Amir El-Falaki (born 12 August 1973) is a Danish vocalist, dance instructor, and member of the bubblegum dance group Toy-Box. He is of Moroccan descent and speaks Danish, English, Arabic, and French.

Amir wanted to be a doctor, but became a dance teacher instead. He met Anila Mirza at a New Year's Eve party and they decided to form Toy-Box.
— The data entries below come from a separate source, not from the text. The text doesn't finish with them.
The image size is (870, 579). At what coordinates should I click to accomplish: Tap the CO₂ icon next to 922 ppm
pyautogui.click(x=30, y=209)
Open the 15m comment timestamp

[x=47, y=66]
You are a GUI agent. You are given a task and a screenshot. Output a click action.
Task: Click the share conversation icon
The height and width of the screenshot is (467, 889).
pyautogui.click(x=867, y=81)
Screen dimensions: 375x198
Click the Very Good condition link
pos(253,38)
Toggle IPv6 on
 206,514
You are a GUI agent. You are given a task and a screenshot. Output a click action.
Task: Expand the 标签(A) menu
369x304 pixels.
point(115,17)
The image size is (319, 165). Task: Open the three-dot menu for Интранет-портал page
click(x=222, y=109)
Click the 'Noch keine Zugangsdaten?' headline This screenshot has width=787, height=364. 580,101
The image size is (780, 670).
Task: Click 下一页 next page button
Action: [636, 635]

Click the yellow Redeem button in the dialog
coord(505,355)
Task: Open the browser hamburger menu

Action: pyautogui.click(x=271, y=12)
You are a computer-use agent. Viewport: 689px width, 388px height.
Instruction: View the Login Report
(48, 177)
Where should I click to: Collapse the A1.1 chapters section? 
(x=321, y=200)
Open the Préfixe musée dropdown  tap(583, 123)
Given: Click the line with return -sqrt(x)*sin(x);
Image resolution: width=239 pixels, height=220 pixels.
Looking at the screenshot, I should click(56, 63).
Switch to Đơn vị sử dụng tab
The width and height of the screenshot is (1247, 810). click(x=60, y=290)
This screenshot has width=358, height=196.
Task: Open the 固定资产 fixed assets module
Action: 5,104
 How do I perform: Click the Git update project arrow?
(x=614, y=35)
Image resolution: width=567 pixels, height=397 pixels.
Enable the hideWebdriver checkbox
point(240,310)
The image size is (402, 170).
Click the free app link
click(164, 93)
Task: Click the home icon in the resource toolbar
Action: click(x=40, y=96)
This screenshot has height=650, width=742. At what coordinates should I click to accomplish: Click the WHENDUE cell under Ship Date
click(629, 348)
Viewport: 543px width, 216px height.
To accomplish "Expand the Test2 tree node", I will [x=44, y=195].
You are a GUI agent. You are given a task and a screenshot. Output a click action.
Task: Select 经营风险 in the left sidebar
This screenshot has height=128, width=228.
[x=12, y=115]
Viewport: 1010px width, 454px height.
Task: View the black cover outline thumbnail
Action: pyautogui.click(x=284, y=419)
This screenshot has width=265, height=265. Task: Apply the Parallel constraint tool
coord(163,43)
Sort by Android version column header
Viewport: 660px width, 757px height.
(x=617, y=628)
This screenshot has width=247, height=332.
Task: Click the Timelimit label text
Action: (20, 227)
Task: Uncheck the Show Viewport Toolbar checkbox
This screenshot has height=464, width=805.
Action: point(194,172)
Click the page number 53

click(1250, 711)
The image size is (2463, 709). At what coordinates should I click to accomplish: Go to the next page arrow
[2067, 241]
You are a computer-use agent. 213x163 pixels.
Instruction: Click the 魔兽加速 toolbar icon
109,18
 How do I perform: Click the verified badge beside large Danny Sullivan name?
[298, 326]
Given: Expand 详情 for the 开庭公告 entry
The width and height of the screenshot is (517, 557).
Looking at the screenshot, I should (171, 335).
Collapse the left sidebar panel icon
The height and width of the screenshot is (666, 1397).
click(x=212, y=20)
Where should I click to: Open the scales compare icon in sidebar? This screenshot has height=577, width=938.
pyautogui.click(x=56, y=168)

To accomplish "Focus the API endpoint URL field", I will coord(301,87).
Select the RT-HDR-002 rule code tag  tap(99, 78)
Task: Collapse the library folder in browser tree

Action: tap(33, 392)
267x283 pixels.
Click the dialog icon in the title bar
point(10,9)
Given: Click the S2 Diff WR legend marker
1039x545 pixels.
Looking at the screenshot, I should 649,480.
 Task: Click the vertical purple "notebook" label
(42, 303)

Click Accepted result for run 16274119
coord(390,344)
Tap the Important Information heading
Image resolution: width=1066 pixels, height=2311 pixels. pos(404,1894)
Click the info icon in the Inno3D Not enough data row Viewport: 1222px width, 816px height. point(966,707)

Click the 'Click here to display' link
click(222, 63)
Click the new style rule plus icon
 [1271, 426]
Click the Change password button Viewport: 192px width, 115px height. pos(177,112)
The group is known for songs such as "Best Friend" and "Tarzan & Jane".

Career outside of Toy-Box 
Amir has worked as a dance teacher, music video choreographer, and trainer to F.C. Copenhagen's cheerleading team.

Amir performed a rap and danced in Julie Lund's song, Merhaba, at the Danish national Eurovision semi-final, Melodi Grand Prix 2007. However, their song came last (out of eight) in the Semi-Final 2, and was subsequently eliminated in the Wildcard round with 11% of the vote, and so did not progress into the national final.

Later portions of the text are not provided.